The Fed cut rates again on Tuesday, this time by 75 basis points, bringing the rate to just 2.25 percent, the lowest since 2004. This was coupled with other extraordinary action, such as a 25 basis point cut in the discount rate, and the extension of a US$30 billion line of credit to cover investments by Bear Stearns. The calamity to befall Bear Stearns, the fifth-largest investment bank in the US, is beginning to reveal just how extensive the credit crisis is. The effect on New Zealand can be seen through higher home-loan rates here as overseas investors get nervous about lending.

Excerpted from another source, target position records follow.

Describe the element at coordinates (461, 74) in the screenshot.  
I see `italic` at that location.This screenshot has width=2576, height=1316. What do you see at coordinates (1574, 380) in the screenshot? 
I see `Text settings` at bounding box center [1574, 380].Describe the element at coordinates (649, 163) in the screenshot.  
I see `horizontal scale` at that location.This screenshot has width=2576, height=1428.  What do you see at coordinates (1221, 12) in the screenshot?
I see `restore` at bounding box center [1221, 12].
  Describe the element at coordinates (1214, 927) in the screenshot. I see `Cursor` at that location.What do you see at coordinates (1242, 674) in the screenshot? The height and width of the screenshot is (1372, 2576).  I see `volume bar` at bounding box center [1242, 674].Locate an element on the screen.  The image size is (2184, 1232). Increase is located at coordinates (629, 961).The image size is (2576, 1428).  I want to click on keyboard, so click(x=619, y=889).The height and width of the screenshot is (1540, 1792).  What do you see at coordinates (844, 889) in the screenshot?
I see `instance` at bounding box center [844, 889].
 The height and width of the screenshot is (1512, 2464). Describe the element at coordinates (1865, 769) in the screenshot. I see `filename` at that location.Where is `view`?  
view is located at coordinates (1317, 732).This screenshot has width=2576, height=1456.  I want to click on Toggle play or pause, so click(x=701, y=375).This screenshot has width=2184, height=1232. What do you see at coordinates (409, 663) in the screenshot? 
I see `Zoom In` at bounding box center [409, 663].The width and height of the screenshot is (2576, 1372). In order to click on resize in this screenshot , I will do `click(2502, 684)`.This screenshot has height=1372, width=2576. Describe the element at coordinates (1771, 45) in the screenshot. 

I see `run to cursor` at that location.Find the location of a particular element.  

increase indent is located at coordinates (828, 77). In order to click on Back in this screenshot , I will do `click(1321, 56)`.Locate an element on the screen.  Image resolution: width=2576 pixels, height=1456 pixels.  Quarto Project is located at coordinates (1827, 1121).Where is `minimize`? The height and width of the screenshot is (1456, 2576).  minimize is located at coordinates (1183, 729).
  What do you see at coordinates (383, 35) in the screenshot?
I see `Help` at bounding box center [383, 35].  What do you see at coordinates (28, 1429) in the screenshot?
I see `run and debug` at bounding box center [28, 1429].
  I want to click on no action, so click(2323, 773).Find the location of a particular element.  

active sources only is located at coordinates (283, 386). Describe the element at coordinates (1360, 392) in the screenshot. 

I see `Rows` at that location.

The Fed took action to bail out Bear Stearns, worth an estimated US$20 billion in January 2007, after the bank suffered major liquidity problems as investors pulled out their money on rumours the company was losing millions on mortgages. JP Morgan Chase & Company purchased Bear Stearns for US$2 a share (or US$236 million in total) with the support of the Fed, which provided a US$30 billion line of credit on the likelihood of large losses on Bear Stearns investments.

While large banks have lost billions already in this implosion in the lending markets, the collapse of Bear Stearns, such a dominant player, has moved the issue well and truly centre-stage.

Rumours are flying as to how badly affected other banks may be. Lehman Brothers stocks have halved in value in the last seven weeks, while UBS stocks are down one-third. However, Lehman Brothers did report a profit for the quarter ending February 2008, according to just-released results. Although net income was half what it was in the first quarter a year ago, it was above expectations, bringing a sigh of relief and swift pre-opening rises in its stock price.

With several other finance houses due to announce earnings this week, and the depth of the crisis as yet un-plumbed, there is no way to know just how far things will go. One thing does seem certain, however. For six months of sub-prime mortgage news, mainstream banks seemed to escape relatively unscathed (if billion dollar losses can be called “relatively unscathed), but the picture has changed dramatically.

How does this affect New Zealand? Already we see home loan rates rocketing, even without the Reserve Bank’s aid. Most major banks raised rates by around 30 basis points two weeks ago on their own initiative, rather than responding to an increase by the RB. Why does this happen?

Some have (perhaps cynically) suggested that these rises may have been to prop up profits to cover losses by New Zealand-based banks on overseas investments. With rates falling in the US, they argue, it should be easy for our banks to borrow there at bargain-basement rates and pass those benefits on to home-buyers, unless they are using the rates differential to boost profits.

While this may explain in part why we are not benefiting from lower overseas rates, the rise in our rates is also likely to be linked to the difficulty our banks are having in accessing credit overseas. While exposure to the sub-prime market is not nearly as great in New Zealand as in the US for example, our banks do account for 77 percent of our net international debt. In other words, our banks are sourcing the money they lend overseas. If investors overseas are more nervous about lending to markets they know little about, or think are risky, they will charge a premium. And the banks will pass this premium on to home-buyers.